Dataset entries:
┄┄┄┄┄┄┄┄┄┄┄┄┄┄┄┄┄┄┄┄

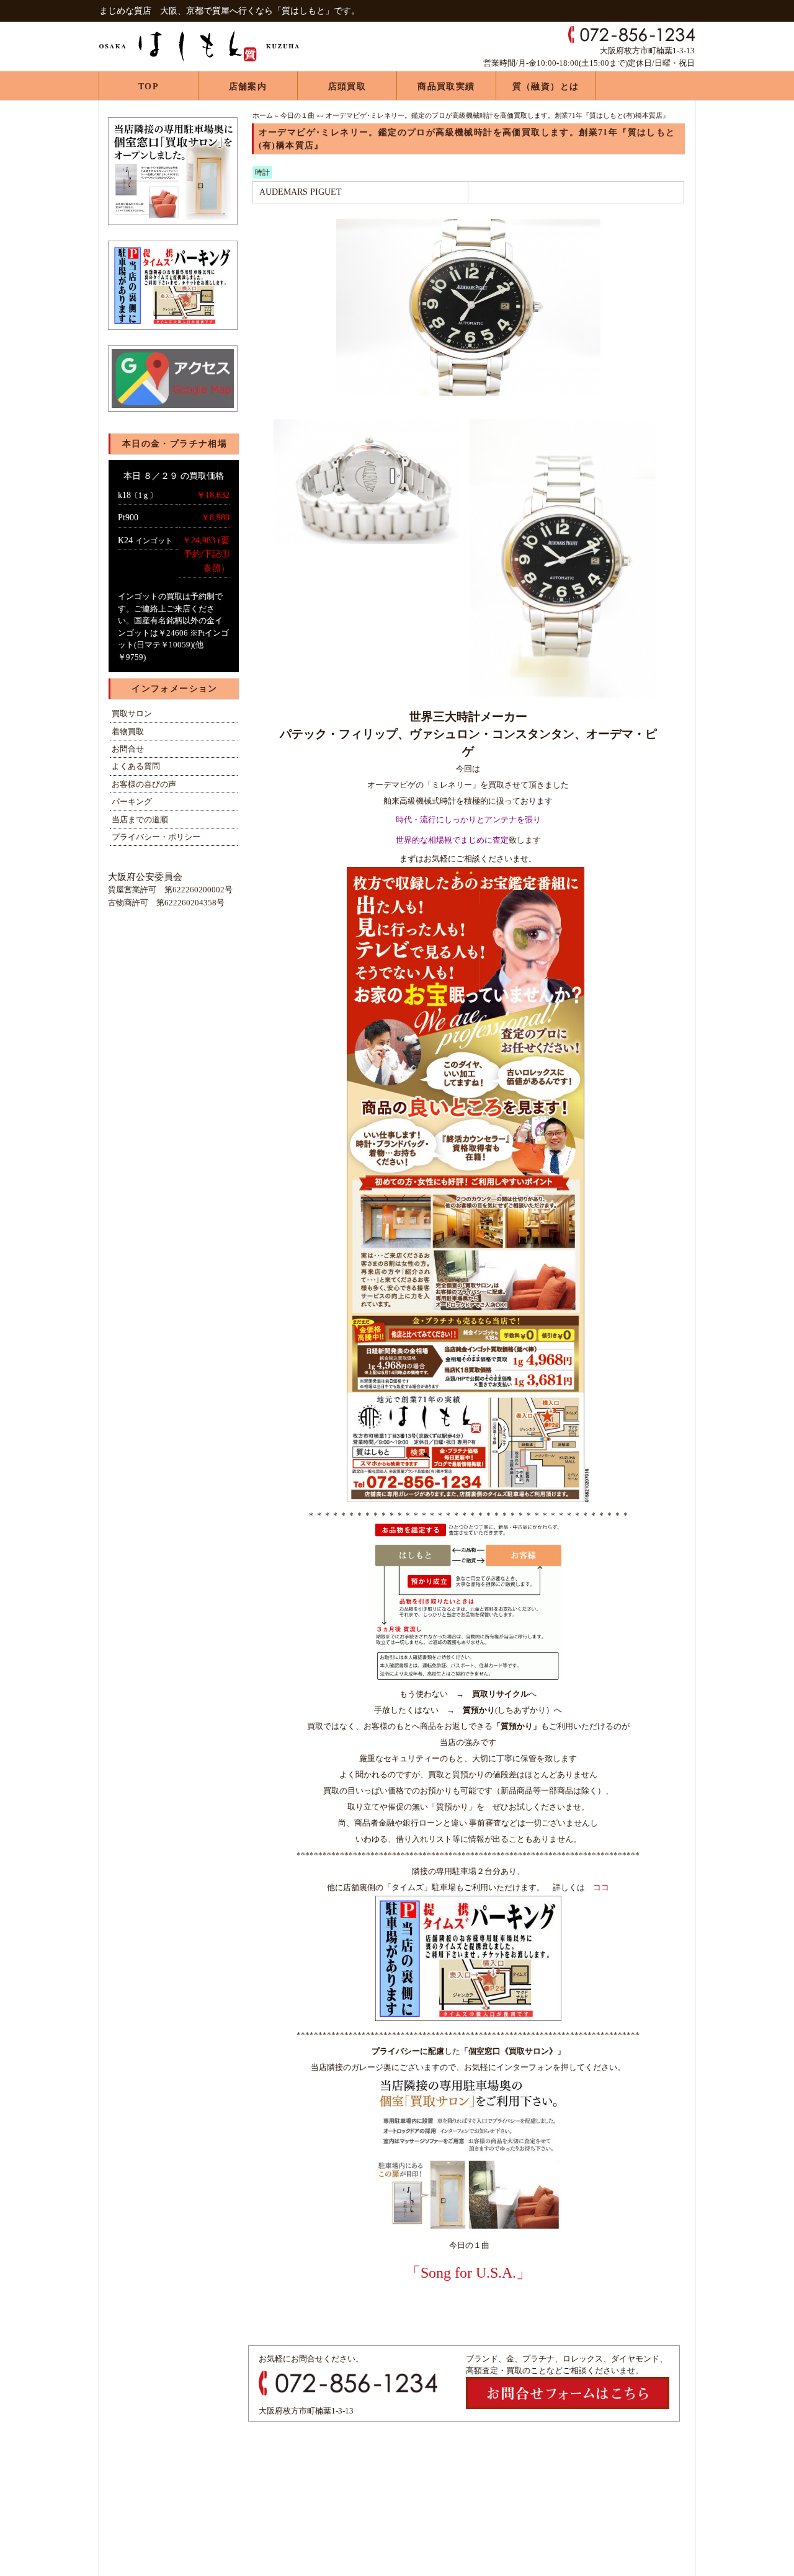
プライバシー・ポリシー (156, 837)
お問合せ (128, 748)
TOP (148, 86)
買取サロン (132, 713)
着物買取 (128, 731)
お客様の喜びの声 (144, 784)
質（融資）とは (545, 86)
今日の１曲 (297, 115)
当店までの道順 (140, 819)
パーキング (132, 801)
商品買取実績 (446, 86)
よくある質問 (136, 766)
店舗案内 (248, 86)
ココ (601, 1887)
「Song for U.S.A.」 (468, 2273)
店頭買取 (347, 86)
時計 (262, 172)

┄┄┄┄┄┄┄┄┄┄┄┄┄┄┄┄┄┄┄┄

Without the pictures, retype each line of the records above exactly.

プライバシー・ポリシー (156, 837)
お問合せ (128, 748)
TOP (148, 86)
買取サロン (132, 713)
着物買取 (128, 731)
お客様の喜びの声 (144, 784)
質（融資）とは (545, 86)
今日の１曲 (297, 115)
当店までの道順 (140, 819)
パーキング (132, 801)
商品買取実績 (446, 86)
よくある質問 (136, 766)
店舗案内 (248, 86)
ココ (601, 1887)
「Song for U.S.A.」 (468, 2273)
店頭買取 (347, 86)
時計 (262, 172)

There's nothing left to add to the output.